編集部注:工藤恭孝氏は今年11月、丸善ジュンク堂書店の社長を退き、会長に就任した。インタビューは社長在任中だった今年8月に収録した。
「化石みたいな商売」で「ギリギリの経営」
――今年5月、工藤さんは書店経営者を集めた「日経BPマーケティング特約会」で、「大型書店は『化石』みたいな商売でギリギリの経営を続けている。その筆頭が丸善ジュンク堂書店だ」と発言されたそうですね。書店の大型化を引っ張ってきた工藤さんの発言だけに、会場は静まりかえったと聞きました。
【工藤】「化石みたいな商売」とお話ししたのは事実です。私はこんな話をしました。
「ネット検索が広がり、大型書店は本を探すのに苦労する『ただ不便』な店になった。ネット書店は電子書籍と検索機能などで読者の利便性を高めている。一方で、大型書店は『化石』みたいな商売でギリギリの経営を続けている。その筆頭が丸善ジュンク堂書店。実際に大型店ほど苦戦している。中でも丸の内、池袋、大阪、福岡などの巨艦店舗が全部苦しくなっている」
いまはアマゾンのようなネット書店を使えば、専門書でも簡単に見つけられます。お客さんは以前だったら大型書店に行って、一生懸命探してくれました。しかし、いまは「もうそんな時間はもったいない」という方もいる。リアル書店と違って、すぐに手に入るとは限らないけれども、簡単に見つけることができる便利な装置ができてしまうと、われわれが得意としてきた大型店が一番影響を受けます。

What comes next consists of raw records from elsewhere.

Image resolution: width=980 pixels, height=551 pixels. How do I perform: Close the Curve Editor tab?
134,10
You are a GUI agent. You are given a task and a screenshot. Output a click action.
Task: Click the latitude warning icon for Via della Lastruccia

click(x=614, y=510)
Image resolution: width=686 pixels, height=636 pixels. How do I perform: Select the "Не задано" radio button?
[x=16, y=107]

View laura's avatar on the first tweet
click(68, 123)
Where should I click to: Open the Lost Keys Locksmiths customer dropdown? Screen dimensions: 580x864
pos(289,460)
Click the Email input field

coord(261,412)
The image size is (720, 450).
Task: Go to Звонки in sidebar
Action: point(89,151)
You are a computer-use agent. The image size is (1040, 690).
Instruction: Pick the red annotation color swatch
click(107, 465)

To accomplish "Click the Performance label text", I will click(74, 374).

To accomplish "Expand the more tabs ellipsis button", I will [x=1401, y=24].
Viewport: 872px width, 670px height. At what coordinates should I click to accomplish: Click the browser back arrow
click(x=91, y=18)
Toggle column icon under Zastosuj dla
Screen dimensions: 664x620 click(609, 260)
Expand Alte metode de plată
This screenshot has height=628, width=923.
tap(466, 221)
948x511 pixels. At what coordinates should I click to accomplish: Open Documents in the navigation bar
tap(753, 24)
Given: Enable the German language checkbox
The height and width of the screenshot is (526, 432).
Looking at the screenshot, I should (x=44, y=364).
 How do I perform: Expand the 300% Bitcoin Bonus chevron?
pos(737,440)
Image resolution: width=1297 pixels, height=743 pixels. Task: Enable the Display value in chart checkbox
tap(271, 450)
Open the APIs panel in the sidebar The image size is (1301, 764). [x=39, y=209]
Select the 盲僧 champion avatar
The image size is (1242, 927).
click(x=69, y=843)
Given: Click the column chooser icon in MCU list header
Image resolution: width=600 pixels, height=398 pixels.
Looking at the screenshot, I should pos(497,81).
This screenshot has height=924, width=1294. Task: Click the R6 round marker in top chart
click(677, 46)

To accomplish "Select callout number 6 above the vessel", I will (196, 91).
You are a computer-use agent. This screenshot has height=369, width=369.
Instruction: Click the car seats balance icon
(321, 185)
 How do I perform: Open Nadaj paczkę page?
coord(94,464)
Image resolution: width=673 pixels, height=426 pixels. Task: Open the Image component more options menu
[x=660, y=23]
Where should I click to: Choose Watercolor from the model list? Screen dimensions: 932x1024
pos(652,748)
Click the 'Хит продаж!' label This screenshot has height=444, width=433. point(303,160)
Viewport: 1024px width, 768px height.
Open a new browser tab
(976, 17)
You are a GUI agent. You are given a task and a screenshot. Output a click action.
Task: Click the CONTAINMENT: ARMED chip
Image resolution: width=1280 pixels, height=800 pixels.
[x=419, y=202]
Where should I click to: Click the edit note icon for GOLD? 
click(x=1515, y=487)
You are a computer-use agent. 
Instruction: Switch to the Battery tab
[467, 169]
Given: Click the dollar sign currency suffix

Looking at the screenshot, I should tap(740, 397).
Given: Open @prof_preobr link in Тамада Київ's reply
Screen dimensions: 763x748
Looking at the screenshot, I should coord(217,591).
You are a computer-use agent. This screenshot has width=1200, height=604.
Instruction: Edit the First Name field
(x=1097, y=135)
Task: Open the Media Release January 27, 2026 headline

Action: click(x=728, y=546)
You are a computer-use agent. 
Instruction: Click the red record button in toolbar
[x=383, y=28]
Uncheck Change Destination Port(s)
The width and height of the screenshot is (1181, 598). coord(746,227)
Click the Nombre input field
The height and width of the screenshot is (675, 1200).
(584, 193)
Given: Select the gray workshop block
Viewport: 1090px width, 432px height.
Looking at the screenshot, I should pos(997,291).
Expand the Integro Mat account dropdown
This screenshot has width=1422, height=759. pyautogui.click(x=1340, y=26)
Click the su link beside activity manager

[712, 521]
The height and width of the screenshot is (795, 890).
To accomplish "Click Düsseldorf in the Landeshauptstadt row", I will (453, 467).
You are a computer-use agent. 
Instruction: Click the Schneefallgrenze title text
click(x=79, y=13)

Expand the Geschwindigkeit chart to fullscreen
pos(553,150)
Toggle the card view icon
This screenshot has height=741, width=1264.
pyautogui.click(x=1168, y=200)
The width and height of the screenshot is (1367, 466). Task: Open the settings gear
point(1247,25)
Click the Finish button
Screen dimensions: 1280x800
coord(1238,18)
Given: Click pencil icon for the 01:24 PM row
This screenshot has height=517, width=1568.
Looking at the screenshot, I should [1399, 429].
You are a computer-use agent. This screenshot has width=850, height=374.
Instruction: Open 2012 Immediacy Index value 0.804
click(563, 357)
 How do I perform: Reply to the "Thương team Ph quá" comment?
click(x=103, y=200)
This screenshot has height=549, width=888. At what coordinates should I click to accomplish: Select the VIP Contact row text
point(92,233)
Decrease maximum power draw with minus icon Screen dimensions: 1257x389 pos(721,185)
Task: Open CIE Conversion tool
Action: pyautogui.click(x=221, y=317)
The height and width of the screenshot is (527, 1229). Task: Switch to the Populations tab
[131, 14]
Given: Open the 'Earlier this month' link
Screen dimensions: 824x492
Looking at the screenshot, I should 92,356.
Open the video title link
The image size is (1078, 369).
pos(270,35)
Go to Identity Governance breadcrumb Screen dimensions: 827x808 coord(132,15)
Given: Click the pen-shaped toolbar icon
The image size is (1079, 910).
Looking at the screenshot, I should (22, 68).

「アマゾンが便利な仕掛けで、われわれが得意とする、手に入りにくい本をどんどん売っているために、アマゾンの伸張と合わせて大型店がずっと苦しくなっているのはみなさんご存じのとおりです。だから、今から対応を考えないといけません」という話をしたつもりでした。ただ、「だから」以下の部分が抜け落ちて伝わってしまったようです。
たしかに大型店舗は苦しくなっています。買うには不便な店と思われているからです。しかし、買うだけという点では、すでにアマゾンのやり方も古くなっているんじゃないでしょうか。モノの消費よりコトの消費と言われている中で、われわれはリアル店舗だからこそ展開できることがあると思います。わざわざ来てもらえるだけの楽しさを演出できない書店は、アマゾンに全滅させられるんじゃないですか、ということを、言ったつもりでした。しかし、そのことがちゃんと伝わらなかったみたいで、泣き言の会で終わってしまいました。